A stroll on the dock with a voice from the past reminds the author that beauty is timeless.
I walk the show docks after hours in Lauderdale or Miami or Newport and occasionally I am joined by an old Norwegian sea captain who appears out of the fog of my memory to accompany me.
A former captain who worked aboard J.P. Morgan’s great yacht Corsair, Olaf Berentsen quietly appraises the new boat fleet, stopping to examine a center console with four outboards. He likes handsome skiffs, sailboats and motoryachts in the 30- to 50-foot range.

A World War I veteran, Olaf was known around the waterfront as “Cap” out of respect for his years of running boats. During the 1920s he captained yachts for wealthy families from New York and Philadelphia.
He sailed into Watch Hill (R.I.) Harbor sometime in the 1920s, met my widowed grandmother and her two children (including my father), married, swallowed the anchor and moved ashore. I knew him when I was a boy, and I now stroll comfortably with this gentle ghost.
“Boats should look like boats and churches like churches,” says Cap as we stop before a European design that leaves both of us scratching our heads. Cap has been gone for more than 50 years; I put those words in his mouth, but I can hear him say them clearly with his soft Norwegian accent and in a voice just above a whisper.
Cap was quiet, stoic and capable. He is the one you wanted at the helm when the weather turned dirty, the seas boisterous. Having survived the Battle of Argonne Forest, what was there to be afraid of?
Saw too much war at the front in France and couldn’t or wouldn’t talk about it later. What I remember about him was that he could fix just about anything—or build it from scratch, like the iceboat he sailed on the frozen salt ponds. The keys in my pocket today are attached to a bronze snap shackle from that ice boat.
He made ship models, walked the harbor in the evening, talked with the new generation of captains and, relatively late in life, built a skiff that slept for decades in the barn loft of the family home.
I have his tattered notebooks.
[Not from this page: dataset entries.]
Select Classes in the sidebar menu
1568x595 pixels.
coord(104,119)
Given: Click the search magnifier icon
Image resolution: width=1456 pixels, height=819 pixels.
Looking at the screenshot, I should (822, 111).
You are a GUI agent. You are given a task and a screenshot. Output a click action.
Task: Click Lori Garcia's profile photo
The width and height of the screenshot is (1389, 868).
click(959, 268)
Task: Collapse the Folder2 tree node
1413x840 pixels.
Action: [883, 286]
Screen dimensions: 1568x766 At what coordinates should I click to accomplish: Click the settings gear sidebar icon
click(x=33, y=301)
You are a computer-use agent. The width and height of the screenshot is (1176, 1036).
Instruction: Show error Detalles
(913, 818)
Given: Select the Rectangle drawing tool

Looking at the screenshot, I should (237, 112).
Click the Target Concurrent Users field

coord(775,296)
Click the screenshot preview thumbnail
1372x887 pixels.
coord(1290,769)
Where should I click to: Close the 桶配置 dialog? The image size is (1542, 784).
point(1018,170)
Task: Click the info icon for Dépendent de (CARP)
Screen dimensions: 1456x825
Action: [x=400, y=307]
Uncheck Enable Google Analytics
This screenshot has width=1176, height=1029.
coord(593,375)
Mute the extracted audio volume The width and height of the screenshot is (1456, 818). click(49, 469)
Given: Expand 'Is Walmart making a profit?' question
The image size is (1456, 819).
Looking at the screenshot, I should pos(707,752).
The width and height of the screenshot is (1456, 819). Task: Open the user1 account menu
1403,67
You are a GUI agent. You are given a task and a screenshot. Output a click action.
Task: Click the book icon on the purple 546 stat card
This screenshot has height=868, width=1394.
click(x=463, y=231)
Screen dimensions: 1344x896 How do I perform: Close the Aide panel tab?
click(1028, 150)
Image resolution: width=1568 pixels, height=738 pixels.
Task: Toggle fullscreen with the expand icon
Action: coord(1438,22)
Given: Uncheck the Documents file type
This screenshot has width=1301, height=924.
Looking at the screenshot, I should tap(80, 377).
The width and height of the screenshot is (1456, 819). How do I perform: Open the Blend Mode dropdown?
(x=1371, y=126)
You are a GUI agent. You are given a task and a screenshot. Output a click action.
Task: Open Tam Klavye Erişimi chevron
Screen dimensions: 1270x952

One contains lists of supplies he purchased for the yacht Reverie between 1922 and 1924, written in the most beautiful cursive you’ve ever seen.
Funny. I still find myself buying some of the same materials that he purchased one April, some 90 years earlier. One file for 20 cents; a dozen pieces of sandpaper, 25 cents; two small brushes for 40 cents; a half gallon of varnish for $2.85. He smoked unfiltered Camel Straights, the ones I first started to smoke in high school in a silly attempt, I suppose, to be like him.
Cap’s letters and notebooks, his correspondence with clients about yachts they were interested in buying, and the photos and family stories continue to shape my ideas of boats and seafarers. As do our occasional conversations.
We talk about what makes a good boat. I tell him about the man who long ago gave me a formula for a happy life on the water: Buy the smallest, simplest boat that will comfortably get the job done, rather than the biggest boat you can afford. That could mean a 15-footer—or a 50-footer.
Cap nods his head in agreement. We also share a fondness for the steadiness of purpose-built boats and those with working-class roots.
He smiles. “And it should always make you stop and look back on her several times as you walk away,” he says. I turn and look for a graceful 31-footer that I have admired for years. When I resume my walk, Cap is gone.